Immune checkpoint blockade (ICB) therapies can be very effective against some cancers by helping the immune system recognize cancer cells that are masquerading as healthy cells.
T cells are built to recognize specific pathogens or cancer cells, which they identify from the short fragments of proteins presented on their surface. These fragments are often referred to as antigens. Healthy cells will will not have the same short fragments or antigens on their surface, and thus will be spared from attack.
Even with cancer-associated antigens studding their surfaces, tumor cells can still escape attack by presenting a checkpoint protein, which is built to turn off the T cell. Immune checkpoint blockade therapies bind to these “off-switch” proteins and allow the T cell to attack.
Researchers have established that how cancer-associated antigens are distributed throughout a tumor determines how it will respond to checkpoint therapies. Tumors with the same antigen signal across most of its cells respond well, but heterogeneous tumors with subpopulations of cells that each have different antigens, do not. The overwhelming majority of tumors fall into the latter category and are characterized by heterogenous antigen expression. Because the mechanisms behind antigen distribution and tumor response are poorly understood, efforts to improve ICB therapy response in heterogenous tumors have been hindered.
In a new study, MIT researchers analyzed antigen expression patterns and associated T cell responses to better understand why patients with heterogenous tumors respond poorly to ICB therapies. In addition to identifying specific antigen architectures that determine how immune systems respond to tumors, the team developed an RNA-based vaccine that, when combined with ICB therapies, was effective at controlling tumors in mouse models of lung cancer.
Stefani Spranger, associate professor of biology and member of MIT’s Koch Institute for Integrative Cancer Research, is the senior author of the study, appearing recently in the Journal for Immunotherapy of Cancer. Other contributors include Koch Institute colleague Forest White, the Ned C. (1949) and Janet Bemis Rice Professor and professor of biological engineering at MIT, and Darrell Irvine, professor of immunology and microbiology at Scripps Research Institute and a former member of the Koch Institute.
While RNA vaccines are being evaluated in clinical trials, current practice of antigen selection is based on the predicted stability of antigens on the surface of tumor cells.
“It’s not so black-and-white,” says Spranger. “Even antigens that don’t make the numerical cut-off could be really valuable targets. Instead of just focusing on the numbers, we need to look inside the complex interplays between antigen hierarchies to uncover new and important therapeutic strategies.”
Spranger and her team created mouse models of lung cancer with a number of different and well-defined expression patterns of cancer-associated antigens in order to analyze how each antigen impacts T cell response. They created both “clonal” tumors, with the same antigen expression pattern across cells, and “subclonal” tumors that represent a heterogenous mix of tumor cell subpopulations expressing different antigens.

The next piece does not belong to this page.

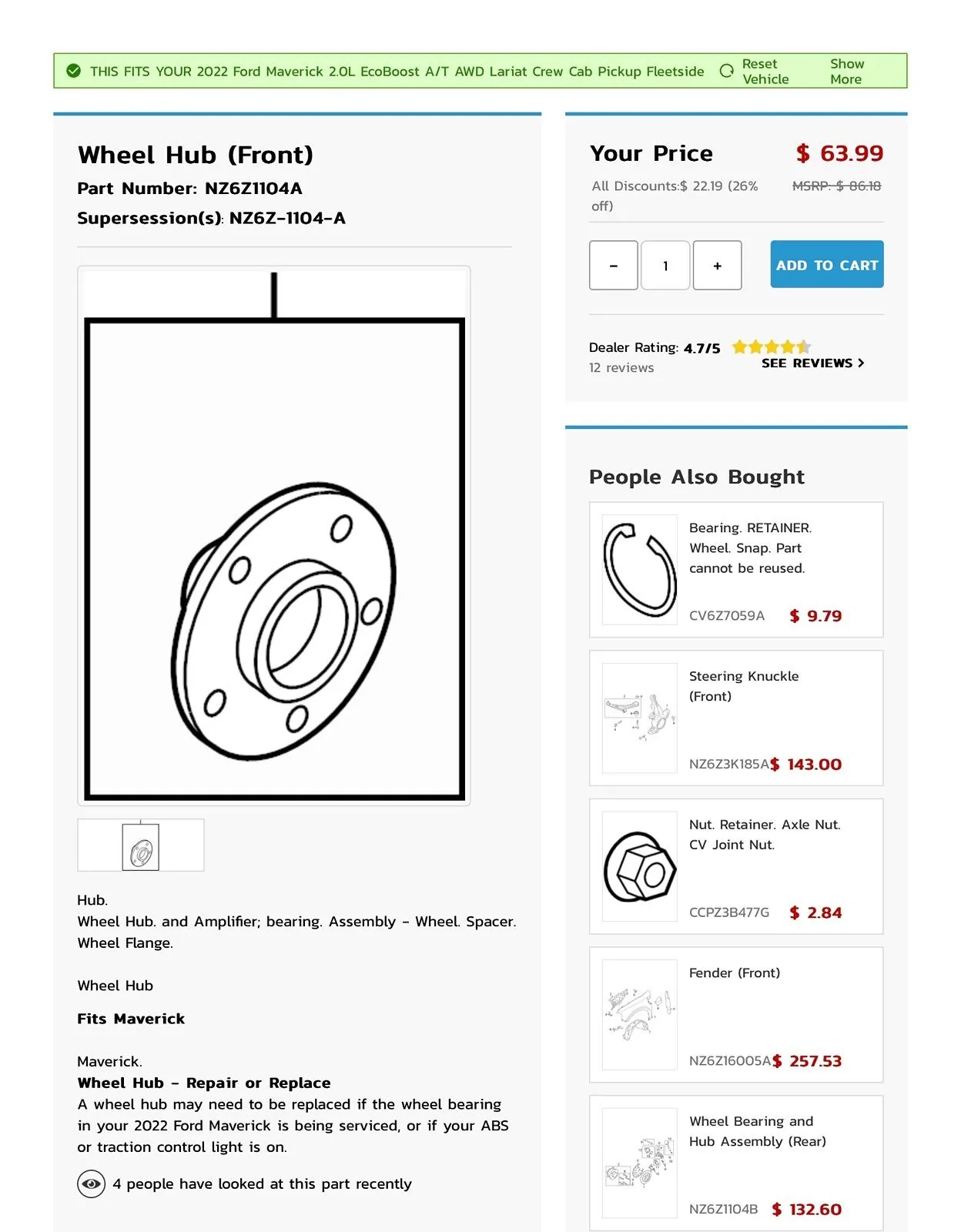Add the wheel hub to cart
The height and width of the screenshot is (1232, 961).
click(827, 264)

In each type of tumor, they tested different combinations of antigens with strong or weak binding affinity to MHC.
The researchers found that the keys to immune response were how widespread an antigen is expressed across a tumor, what other antigens are expressed at the same time, and the relative binding strength and other characteristics of antigens expressed by multiple cell populations in the tumor
As expected, mouse models with clonal tumors were able to mount an immune response sufficient to control tumor growth when treated with ICB therapy, no matter which combinations of weak or strong antigens were present. However, the team discovered that the relative strength of antigens present resulted in dynamics of competition and synergy between T cell populations, mediated by immune recognition specialists called cross-presenting dendritic cells in tumor-draining lymph nodes. In pairings of two weak or two strong antigens, one resulting T cell population would be reduced through competition. In pairings of weak and strong antigens, overall T cell response was enhanced.

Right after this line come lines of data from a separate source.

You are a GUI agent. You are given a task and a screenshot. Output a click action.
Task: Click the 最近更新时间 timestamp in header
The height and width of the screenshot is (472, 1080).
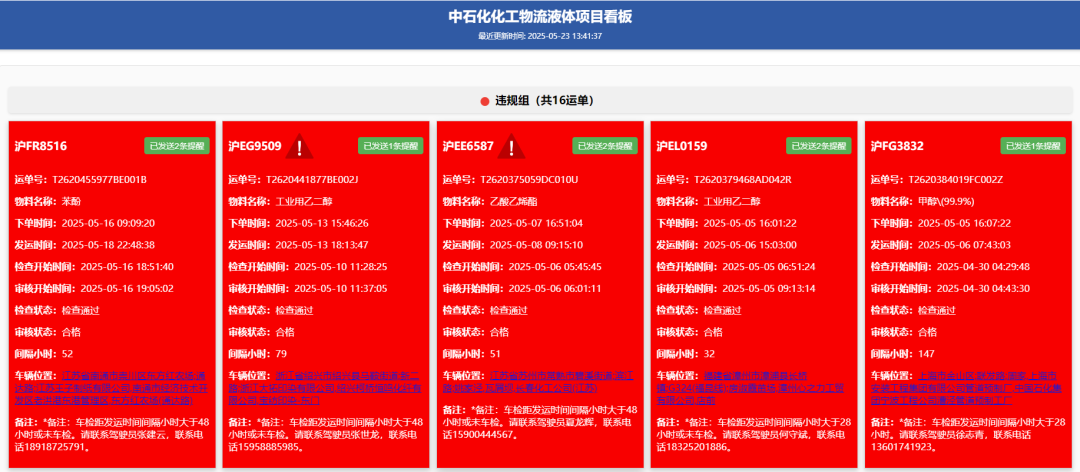pyautogui.click(x=539, y=36)
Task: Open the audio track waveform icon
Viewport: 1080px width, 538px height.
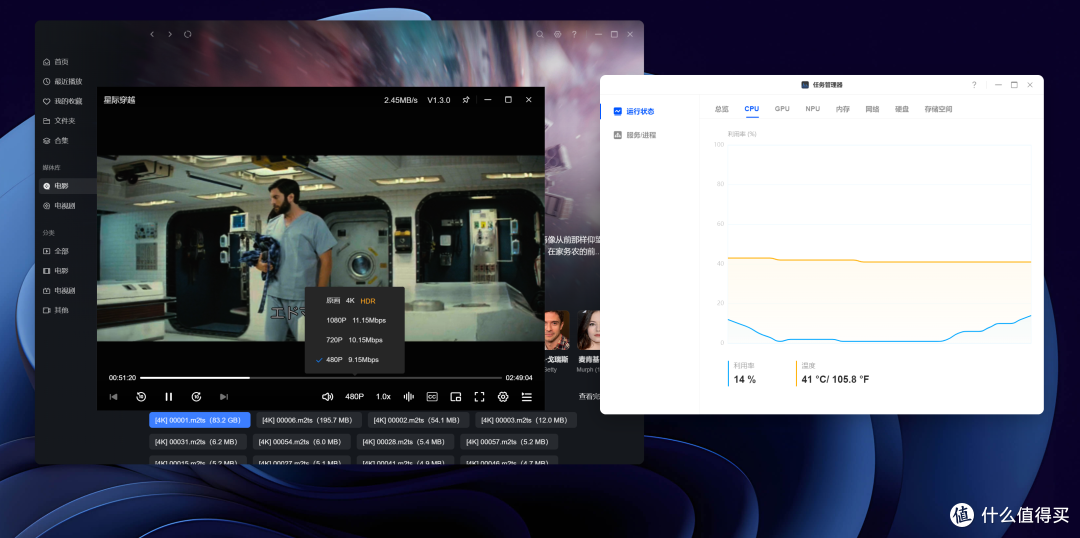Action: [x=408, y=397]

In subclonal tumors, with different cell populations emitting different antigen signals, competition rather than synergy was the rule, regardless of antigen combination. Tumors with a subclonal cell population expressing a strong antigen would be well-controlled under ICB treatment at first, but eventually parts of the tumor lacking the strong antigen began to grow and developed the ability evade immune attack and resist ICB therapy.
Incorporating these insights, the researchers then designed an RNA-based vaccine to be delivered in combination with ICB treatment with the goal of strengthening immune responses suppressed by antigen-driven dynamics. Strikingly, they found that no matter the binding affinity or other characteristics of the antigen targeted, the vaccine-ICB therapy combination was able to control tumors in mouse models. The widespread availability of an antigen across tumor cells determined the vaccine’s success, even if that antigen was associated with weak immune response.

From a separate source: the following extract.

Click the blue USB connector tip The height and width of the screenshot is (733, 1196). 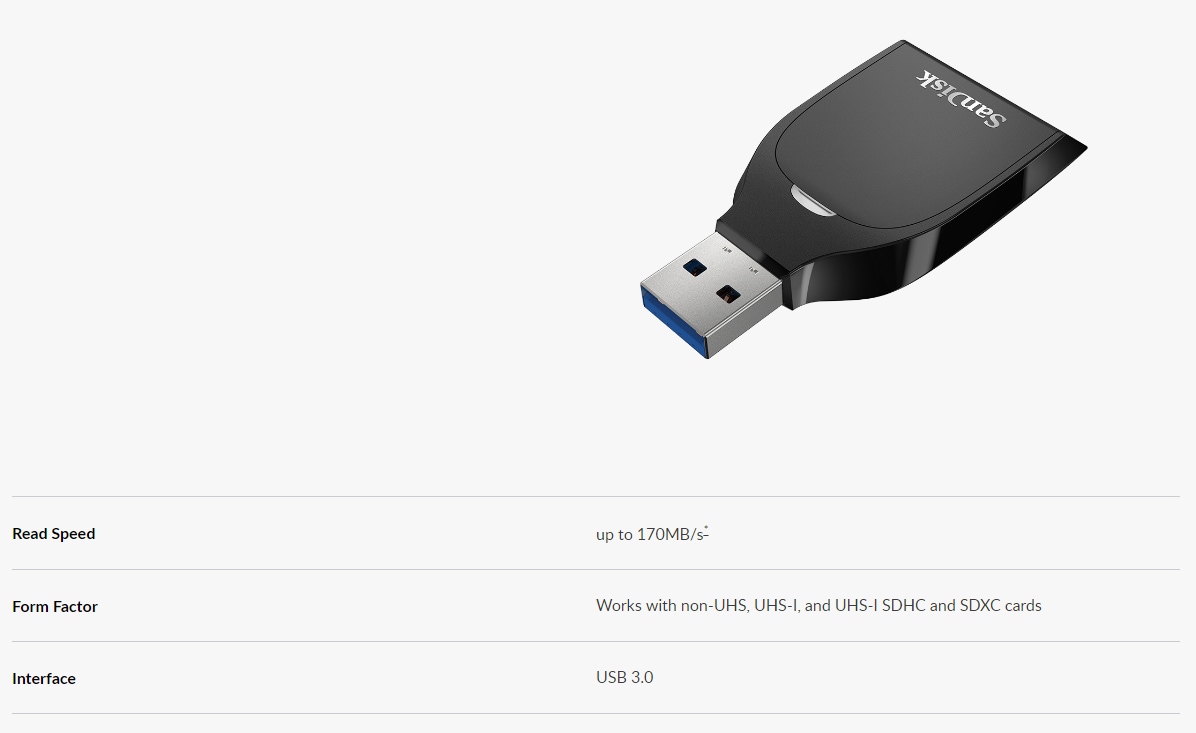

Analysis of clinical data across tumor types showed that the vaccine-ICB therapy combination may be an effective strategy for treating patients with tumors with high heterogeneity. Patterns of antigen architectures in patient tumors correlated with T cell synergy or competition in mice models and determined responsiveness to ICB in cancer patients. In future work with the Irvine laboratory at the Scripps Research Institute, the Spranger laboratory will further optimize the vaccine with the aim of testing the therapy strategy in the clinic.